I slowly become a citizen journalist?

students bask in the sun on Parrish Beach

My column in the Phoenix today, “Lowering the price barriers to education,” would have been a lot better if it could have had hyperlinks in it 😛 Sigh… I’ll always be a blogger at heart. One link that should have been included is the Swat Book Buyback program, an attempt at starting a Swarthmore-specific website for selling and trading books with each other. Sadly, nobody has heard of it, and it doesn’t seem to be getting much traffic… hopefully people will actually start using it, if it actually works. Most people I talked to just used Half.com, which is an eBay project, and not Swarthmore-specific. Does the Phoenix have a linking policy? I feel like there should be more links in the online versions of their articles, but I can understand how this would cause editorial headaches.

I also began contributing to the Daily Gazette’s “photo of the day”… the picture you see in this post is my first submission (which was accepted).

10 thoughts on “I slowly become a citizen journalist?

  1. The thing about being a print publication is that there are issues of unfairness when giving the online readers lots of features the print readers lack — especially when, in theory, you *want* people to prefer the print edition because all your ad and subscription revenue comes from print (and you spend a hell of a lot more time prettifying the print edition than the online).

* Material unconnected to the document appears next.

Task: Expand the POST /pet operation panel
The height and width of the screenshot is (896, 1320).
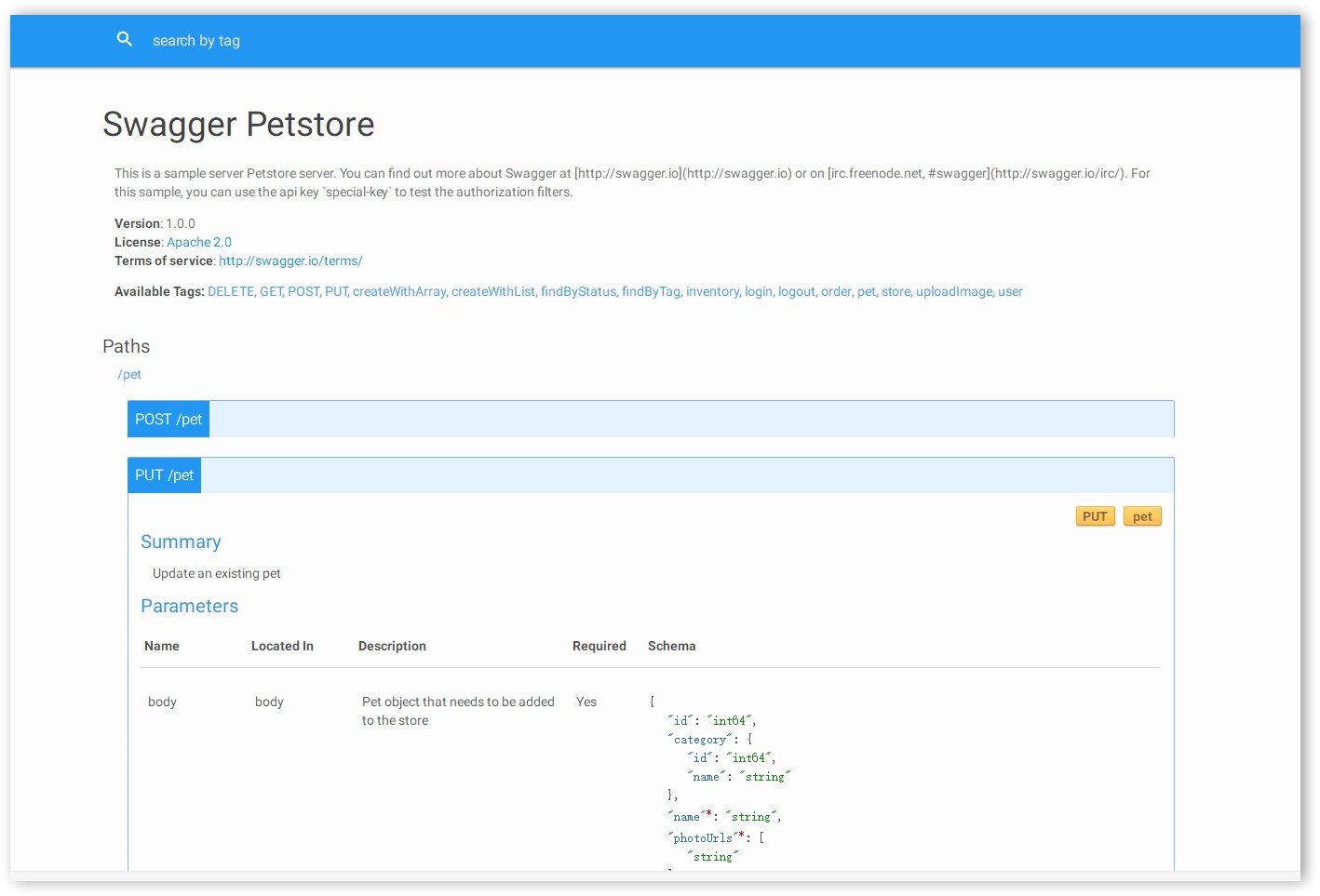Action: 168,419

    Also, yes, it’s a headache dealing with links when they have a tendency to be volatile and to breed complaints when they suddenly go dead, sometimes surprisingly quickly after they’re put up. This doesn’t stop people from using URLs (as opposed to links) in their articles, but in general a newspaper should be distinct from a blog in that it treats itself as a primary source and tries to include as much information as possible in its own text — once you get bloggy, it becomes very easy to save time by linking rather than paraphrasing, and the author’s own voice starts to fade into the background.

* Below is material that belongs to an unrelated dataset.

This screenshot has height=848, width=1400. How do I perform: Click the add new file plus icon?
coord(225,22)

    • This makes me feel like there should be some Swarthmore news site with more ambitions in the realm of multimedia and the internet. However, it seems unlikely that the Daily Gazette will expand beyond its current limited format, which doesn’t really include hyperlinks or multimedia, and the Phoenix is, as you say, a print publication. Can you see any way to develop a more internet-savvy Swarthmore news site? The Daily Gazette accepts photo submissions, but is it at all likely that they could in the future accept audio or video submissions? Such a thing would integrate well with our idea for a Swarthmore-based media server, if it were to happen with either the Daily Gazette or the Phoenix or some new news organization.

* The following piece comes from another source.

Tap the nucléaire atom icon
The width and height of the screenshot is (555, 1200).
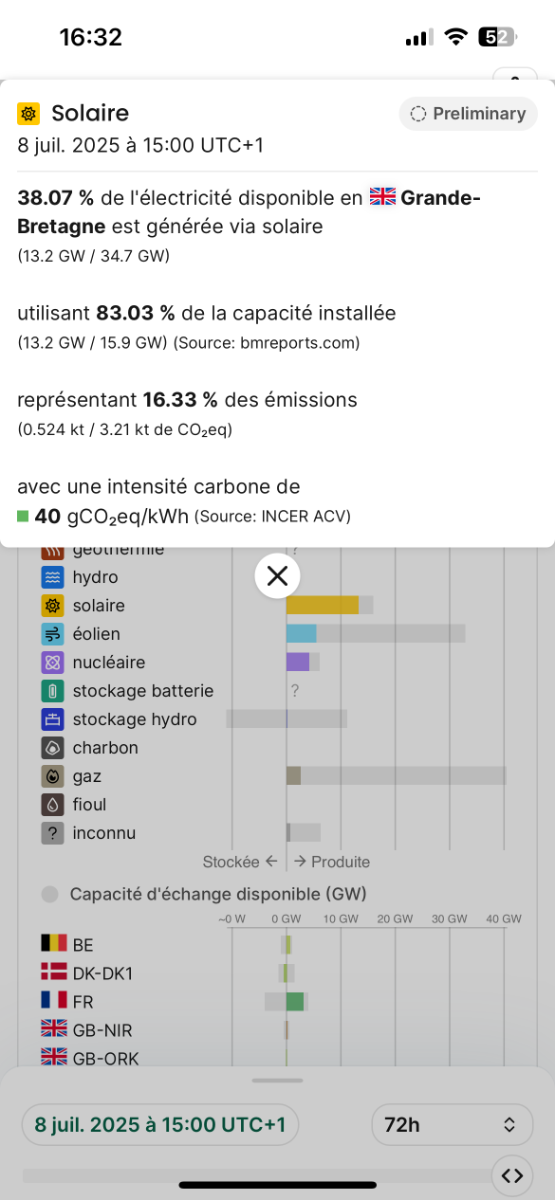(53, 662)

  2. the problem at RU is that we have multiple book swap sites. = some public interest group ought to flyer up your campus with information regarding that, or write a letter to your editor about it. if you can get published by the big guys, i’m sure they’ll run you.

  3. I’ve sold nearly all of my myriad Intro Education books through the site, but I did notice that not many other people were selling stuff.

    Out of curiosity, how does one contribute to Photo of the Day?

    • Basically, you e-mail your photos to Charlie Buffie, the photo editor, and he selects the best recent submissions and uses them.

  4. ::cries::

    The sky here (China, pearl river delta — near Hong Kong) is yellow, never blue. The air is dirty. It’s getting hot and @^@#$@# Humid and the mosquitos are our in droves (and this is only the beginning). Enjoy your clean skies and the beautiful Swarthmore Spring.

  5. hello, it’s katharine, an ’09er.. i was at ride the tide, and, more specifically, the freeculture meeting.. friend me back?

    • Hey Katharine, it’s good to hear from you! However, I have some rules for friending people in place in order to try to reduce the number of people on my friends list and thereby hopefully reducing the amount of time I blow on Livejournal.

      One of them is that I’m not friending any more people who don’t attempt to capitalize or punctuate properly in their Livejournals. I already have enough people on my friends’ list who engage in this somewhat annoying behavior.

      I feel that abandoning punctuation and capitalization is acceptable in chat rooms or IMs, where the point is to type quickly rather than well. On the other hand, reading a large chunk of uncapitalized, unpunctuated text in one huge paragraph is painful. Many of your posts look like they would be interesting to read, but I look at the long unbroken page-long paragraphs of text, and I lose all desire to read them.

      Line breaks and paragraphs are important, periods are important, it makes text easier to read… there is a reason for the rules of writing that we learned in grade school, and a balance has to be struck between informality and readability. I also believe that more care should be taken with text that is permanently on a web page rather than in an ephemeral IM.

      If you promise to make your LJ easier to read in the future, I will friend you back, but otherwise you will have to remain unfriended.

      • Haha, touche! As a courtesy, I am writing more properly here. I can make no promises about my journal though; writing in that manner helps me get my ideas out quickly without feeling bound by the traditional binds of organization. I even usually do “freewrites” for formal papers in that style first, the way that some people might do a web/brainstorm outline. I organize it later. However, no hard feelings if you wish not to friend my journal as a result. I’ll file the critique away in my brain though so that I can be more aware of that qualm; there may be others who feel the same way but haven’t spoken up about it.